On Fri, 2017-06-16 at 15:41 +0100, Daniel P. Berrange wrote:
> On Wed, Jun 14, 2017 at 06:53:51PM +0200, Knut Omang wrote:
> > There's a potential race condition between multiple bind()'s
> > attempting to bind to the same port, which occasionally
> > allows more than one bind to succeed against the same port.
> > 
> > When a subsequent listen() call is made with the same socket
> > only one will succeed.
> > 
> > The current QEMU code does however not take this situation into account
> > and the listen will cause the code to break out and fail even
> > when there are actually available ports to use.
> > 
> > This test exposes two subtests:
> > 
> > /socket/listen-serial
> > /socket/listen-compete
> > 
> > The "compete" subtest creates a number of threads and have them all trying 
> > to bind
> > to the same port with a large enough offset input to
> > allow all threads to get it's own port.
> > The "serial" subtest just does the same, except in series in a
> > single thread.
> > 
> > The serial version passes, probably in most versions of QEMU.
> > 
> > The parallel version exposes the problem in a relatively reliable way,
> > eg. it fails a majority of times, but not with a 100% rate, occasional
> > passes can be seen.
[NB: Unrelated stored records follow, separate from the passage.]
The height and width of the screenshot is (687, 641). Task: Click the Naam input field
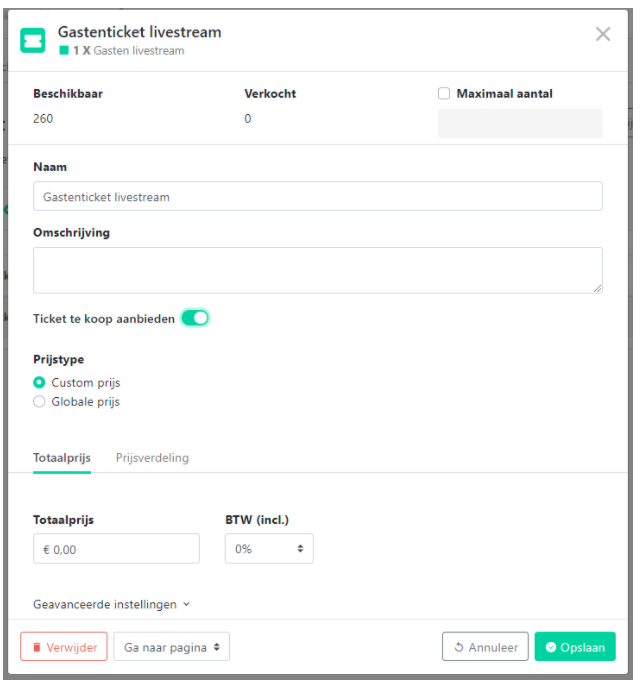[318, 196]
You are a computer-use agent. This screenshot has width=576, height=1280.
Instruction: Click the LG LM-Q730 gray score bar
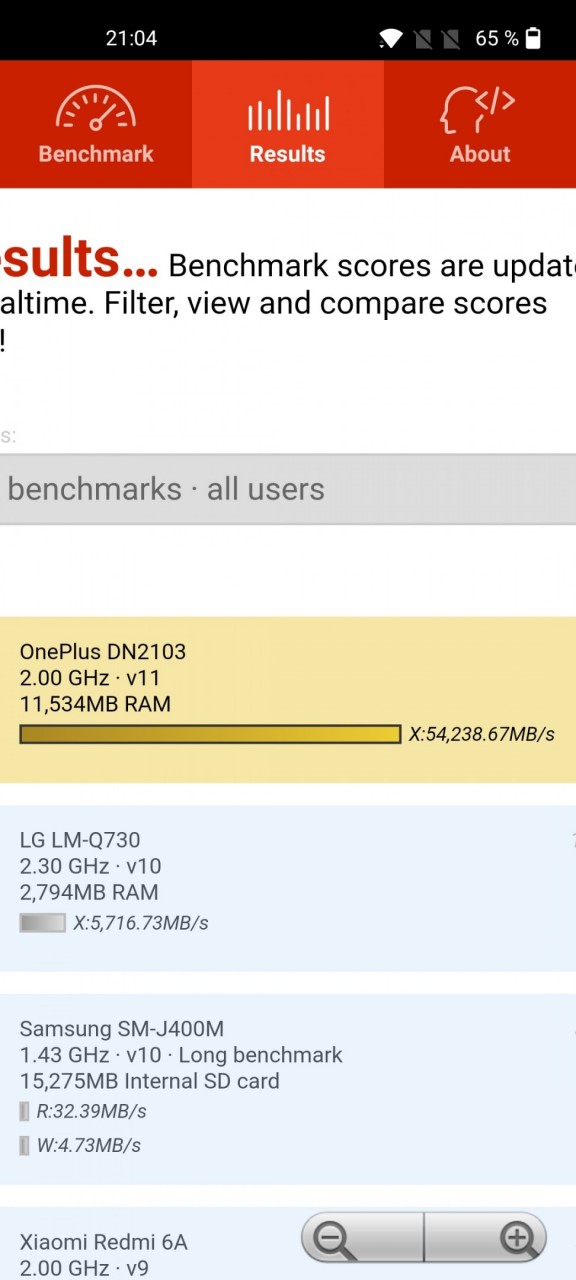coord(43,922)
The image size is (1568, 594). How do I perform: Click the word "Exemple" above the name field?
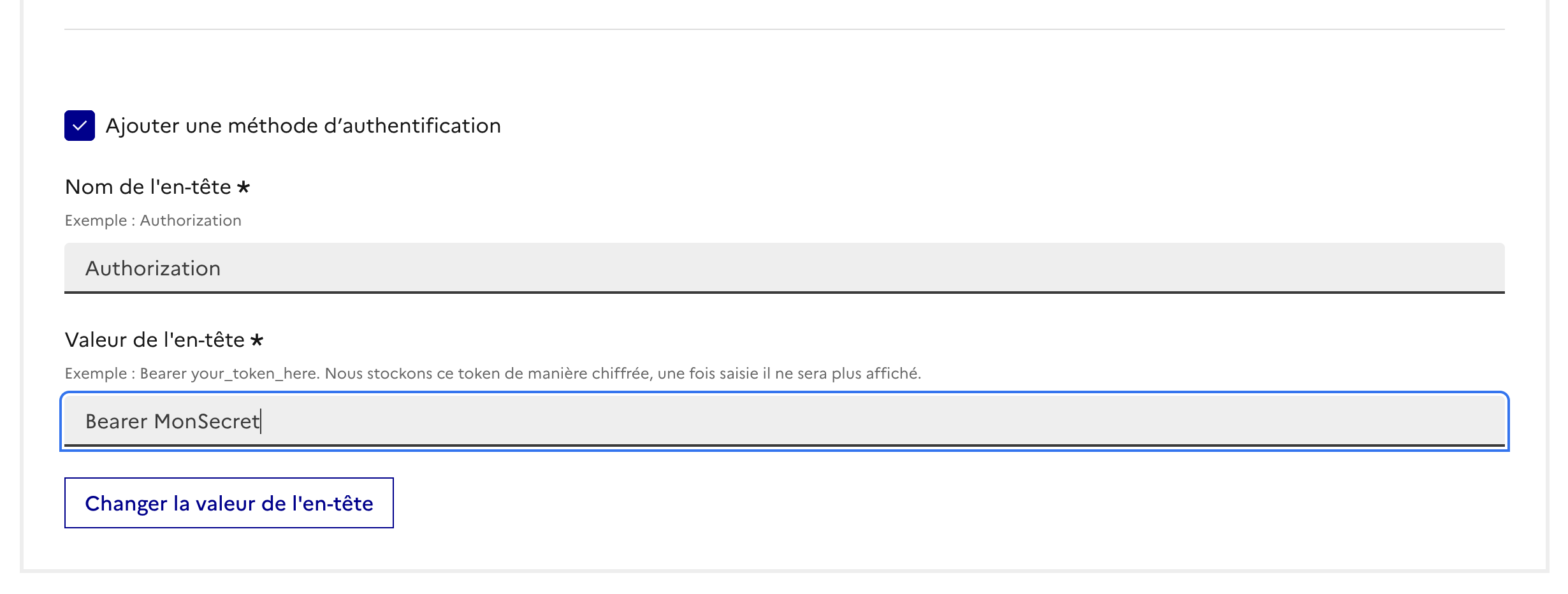(x=96, y=221)
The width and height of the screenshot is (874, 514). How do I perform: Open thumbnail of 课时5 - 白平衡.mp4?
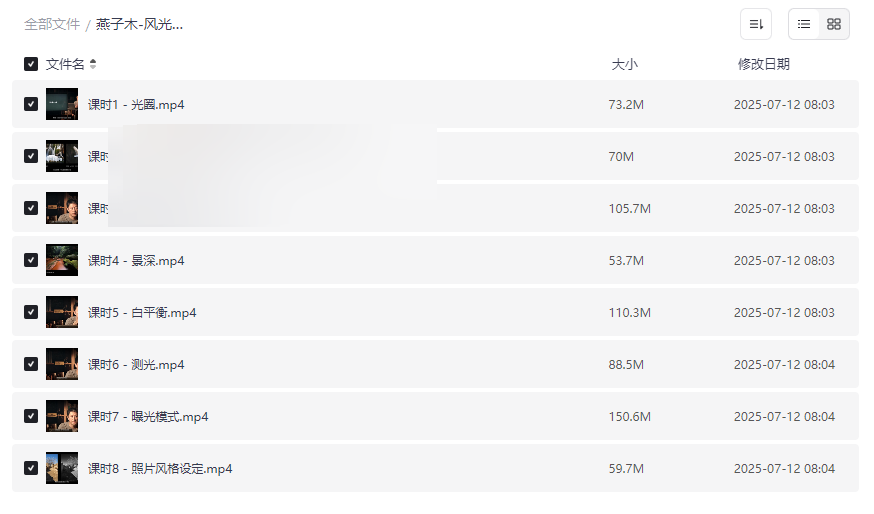[62, 312]
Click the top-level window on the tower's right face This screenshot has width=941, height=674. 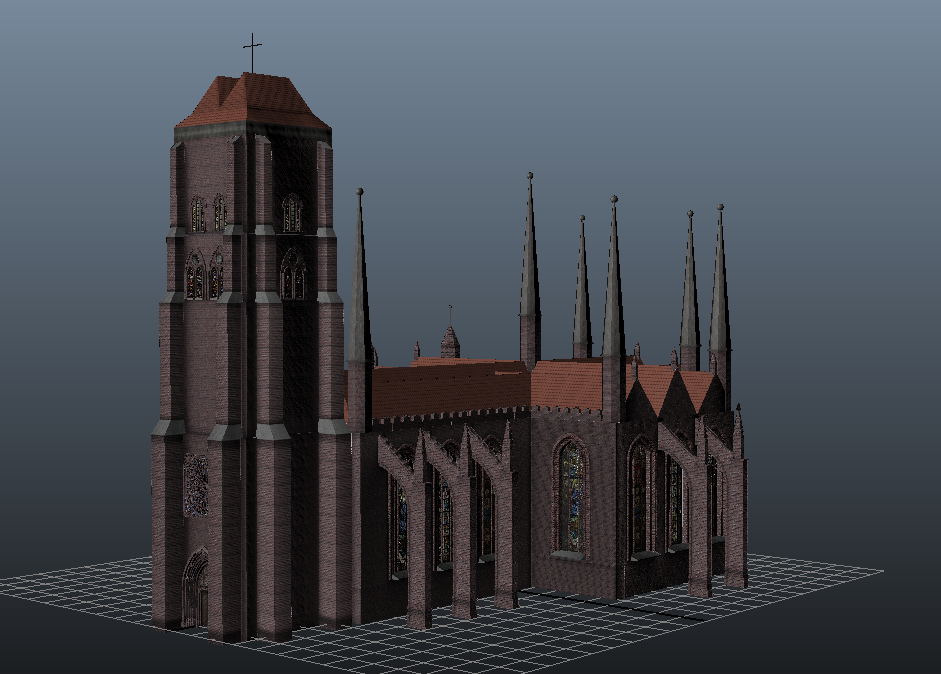point(291,213)
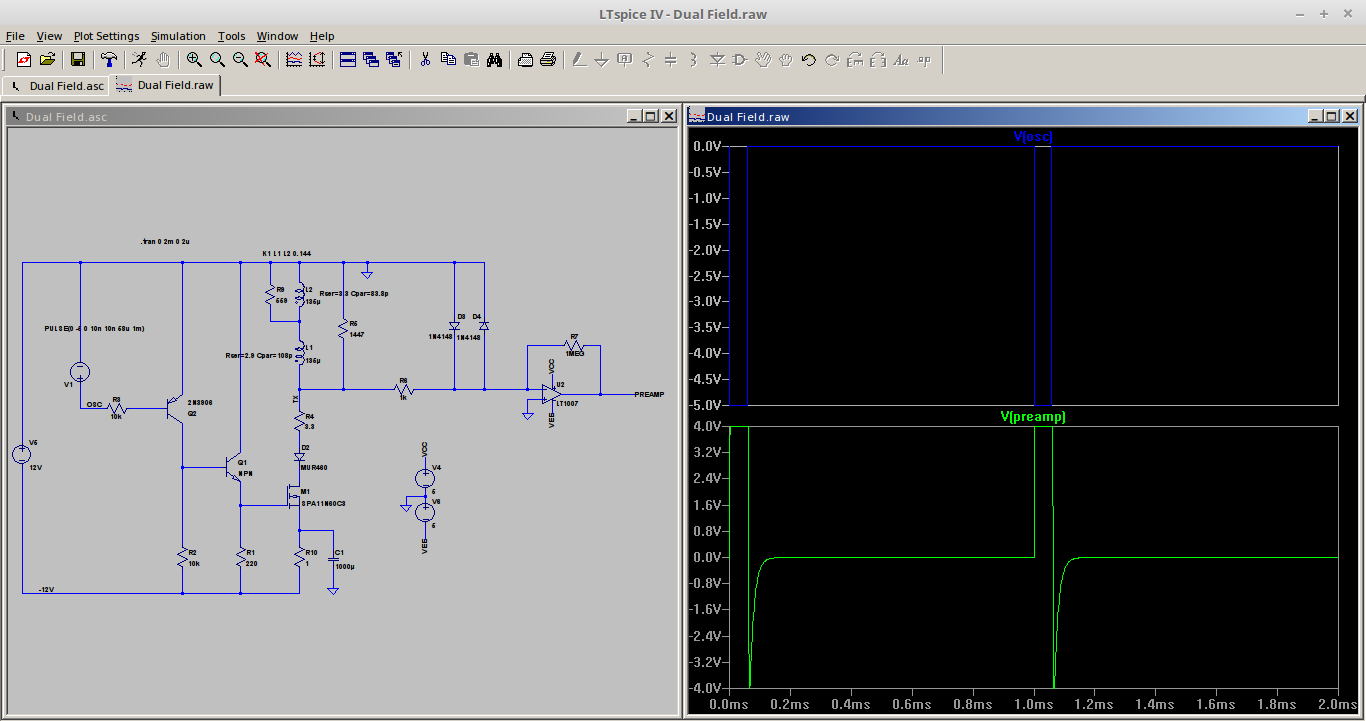1366x721 pixels.
Task: Click the Undo arrow icon
Action: point(809,60)
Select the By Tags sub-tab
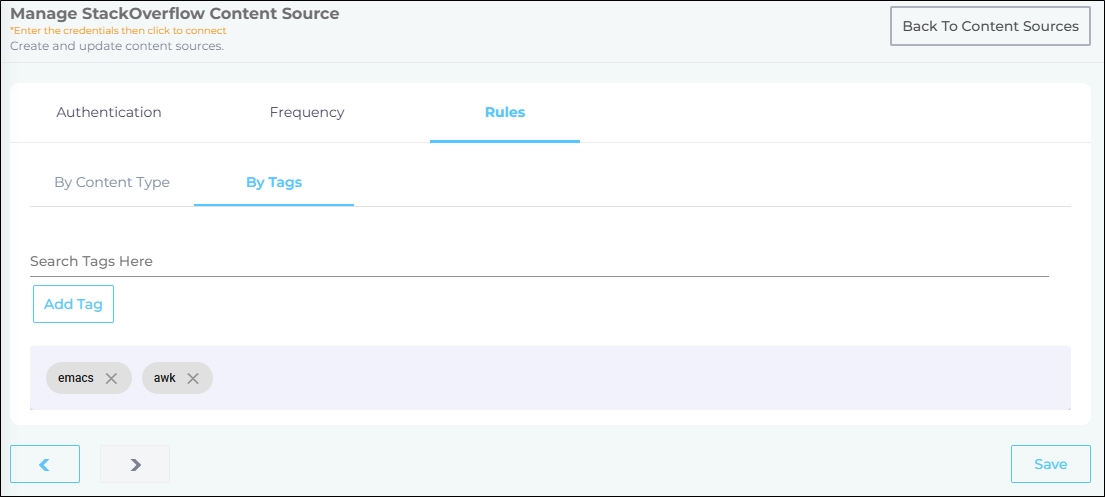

Nevertheless this is quite good given that
> > the bug was tricky to reproduce and has been left undetected for
> > a while.
> > 
> > The problem seems to be present in all versions of QEMU.
> > 
> > The original failure scenario occurred with VNC port allocation
> > in a traditional Xen based build, in different code
> > but with similar functionality.
> > 
> > Reported-by: Bhavesh Davda <bhavesh.da...@oracle.com>
> > Signed-off-by: Knut Omang <knut.om...@oracle.com>
> > Reviewed-by: Yuval Shaia <yuval.sh...@oracle.com>
> > Reviewed-by: Bhavesh Davda <bhavesh.da...@oracle.com>
> > Reviewed-by: Girish Moodalbail <girish.moodalb...@oracle.com>
> > ---
> >  tests/Makefile.include |   2 +-
> >  tests/test-listen.c    | 141 ++++++++++++++++++++++++++++++++++++++++++-
> >  2 files changed, 143 insertions(+)
> >  create mode 100644 tests/test-listen.c
> > 
> > diff --git a/tests/Makefile.include b/tests/Makefile.include
> > index 7180fe4..22bb97e 100644
> > --- a/tests/Makefile.include
> > +++ b/tests/Makefile.include
> > @@ -127,6 +127,7 @@ check-unit-y += tests/test-bufferiszero$(EXESUF)
> >  gcov-files-check-bufferiszero-y = util/bufferiszero.c
> >  check-unit-y += tests/test-uuid$(EXESUF)
> >  check-unit-y += tests/ptimer-test$(EXESUF)
> > +#check-unit-y += tests/test-listen$(EXESUF)
> 
> Did you really mean to leave this commented out ?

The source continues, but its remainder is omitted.